Vanishing Chimps May Hold Key to AIDS Virus

Durban - Chimpanzees may hold vital clues for mankind's war against the AIDS virus, but the apes could be wiped out before they reveal their secrets, a leading genetic expert warned on Wednesday.

Paul Sharp of Britain's University of Nottingham told an AIDS conference in Durban that the latest research indicated that chimpanzees - humanity's closest living relative - were an important but increasingly endangered resource for scientists hoping to better understand the HIV virus.

Chimpanzee populations are infected with viruses which closely resemble the HIV-1 strain of the AIDS virus which is most common among humans. Unlike humans, however, chimps do not progress to full-blown AIDS, an intriguing mystery for researchers who hope to discover how to slow or stop the deadly disease in humans.

"If we can understand chimpanzees maybe we can understand more about how the virus affects humans," Sharp said. "Of course, we need to do that before chimpanzees become extinct."

Some researchers fear Africa's chimpanzees could be wiped out in about 50 years - even earlier for certain species - because they are hunted for meat and threatened by deforestation and disease.

Forest Home Vanishing

One U.N. study last year said that less than 10 percent of the forest home of Africa's great apes will be left relatively undisturbed by 2030 if road building, construction of mining camps and other developments continue at current levels.

Sharp said researchers believed that chimpanzees originally contracted their version of the HIV virus - known as SIV - from other monkeys and that, at least initially, they likely suffered from AIDS-like symptoms which may have caused death.

He said it was now believed that either the virus evolved to become less deadly, a scenario he described as unlikely given the long incubation period, or that chimpanzees themselves developed physical strategies for disarming the virus or holding off its impact on their immune systems.

He said this natural coping mechanism may already be starting in some human populations, noting that studies have found isolated but as-yet unexplained instances of individuals where HIV infection does not progress at the same rate as seen in broader samples.

But in order to understand the process more fully, and perhaps find ways to accelerate it, it will be necessary to get a clearer picture of what happens with SIV-infected chimpanzees, he said.

"It gives obvious clues to how you can treat people successfully," he said.

====

**Task brief:**
Answer these questions from the chimpanzee article:
1. Which university is Paul Sharp from?
2. In about how many years do some researchers fear Africa's chimpanzees could be wiped out?
3. What is the chimpanzee version of the HIV virus called?
The lines after this point are separate material and have nothing to do with the chimpanzee article.

**Pixel location data:**

====

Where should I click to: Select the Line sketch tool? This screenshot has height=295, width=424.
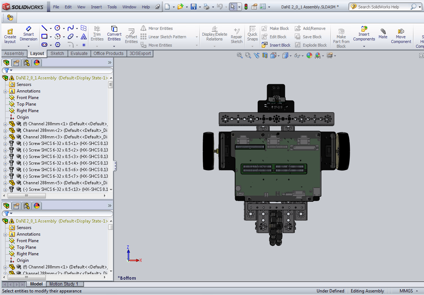pyautogui.click(x=44, y=28)
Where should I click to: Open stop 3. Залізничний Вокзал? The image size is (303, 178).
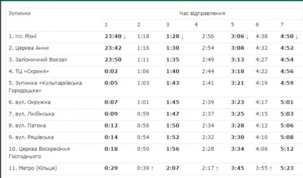coord(38,60)
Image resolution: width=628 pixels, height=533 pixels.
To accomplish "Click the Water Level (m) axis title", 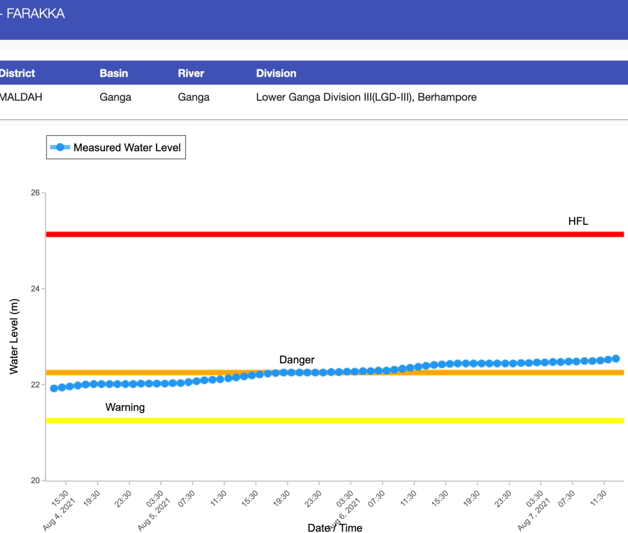I will (x=15, y=337).
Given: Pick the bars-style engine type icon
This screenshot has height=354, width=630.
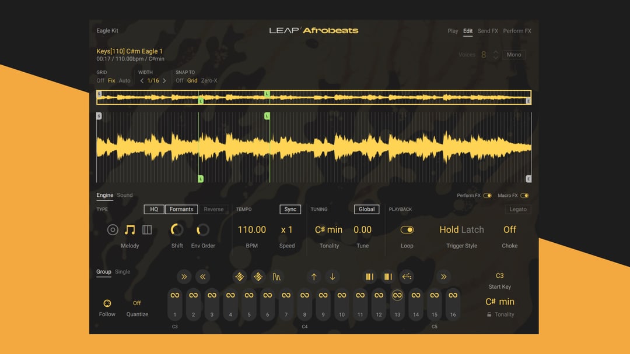Looking at the screenshot, I should coord(147,230).
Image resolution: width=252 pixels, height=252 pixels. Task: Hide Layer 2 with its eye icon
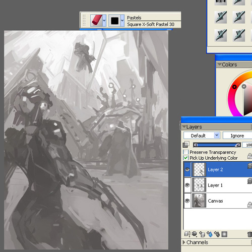pyautogui.click(x=187, y=169)
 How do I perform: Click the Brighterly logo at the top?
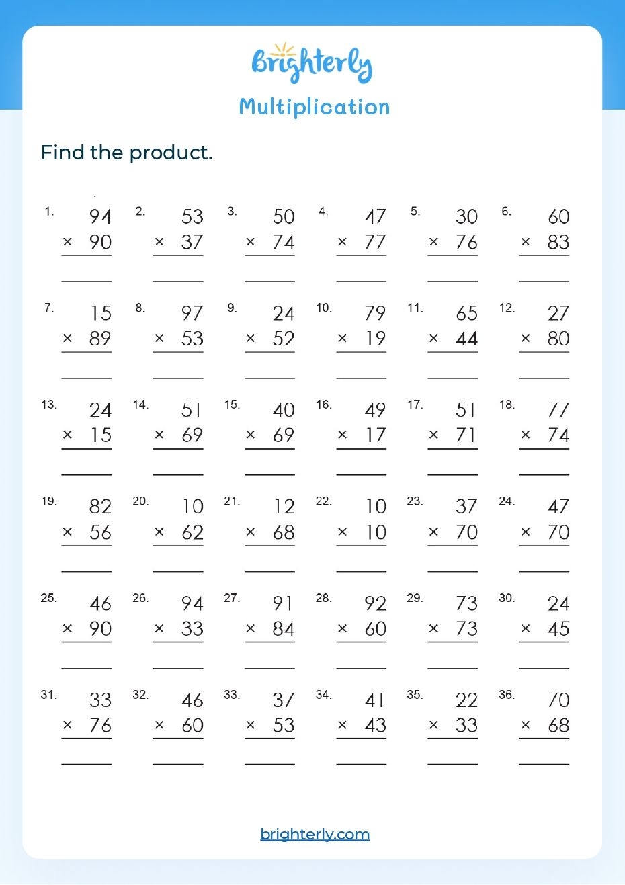[x=311, y=65]
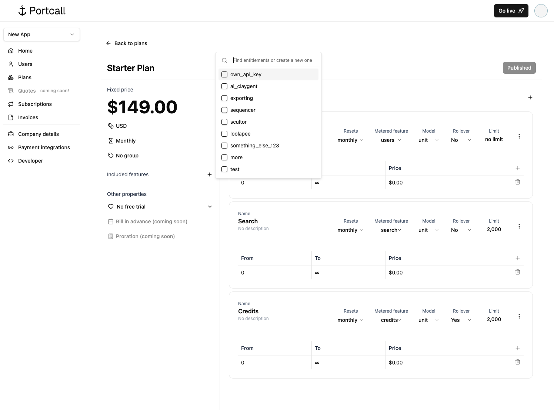Open the Home section via its house icon
The image size is (554, 410).
click(11, 51)
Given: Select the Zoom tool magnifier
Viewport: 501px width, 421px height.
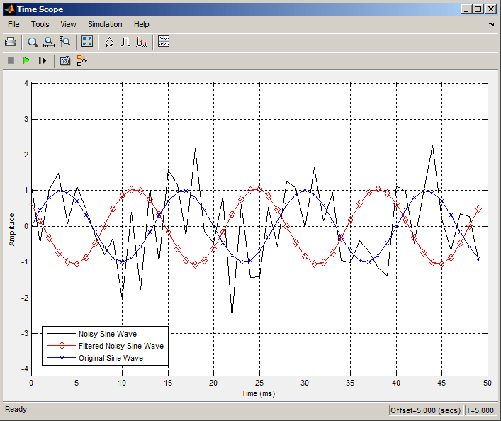Looking at the screenshot, I should 33,42.
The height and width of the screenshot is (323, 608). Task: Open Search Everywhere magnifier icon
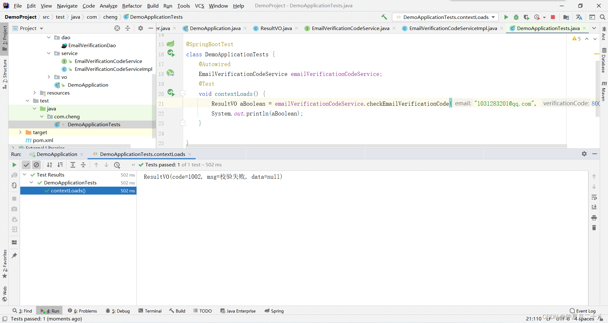tap(602, 17)
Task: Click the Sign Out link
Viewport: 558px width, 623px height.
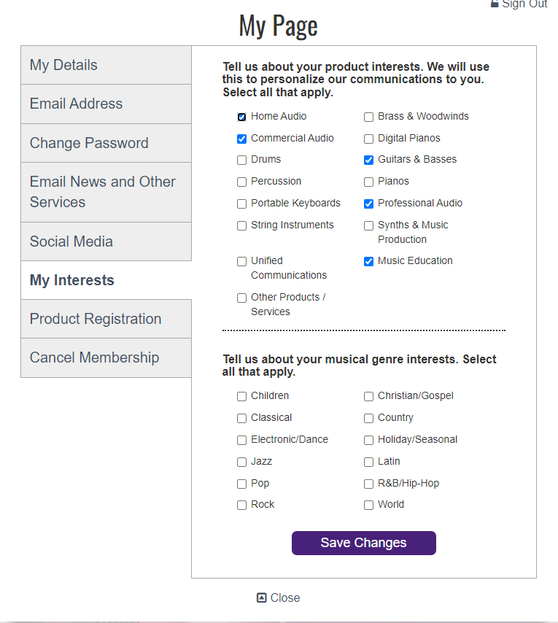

====

**Output below:**
1. Britain's University of Nottingham
2. About 50 years
3. SIV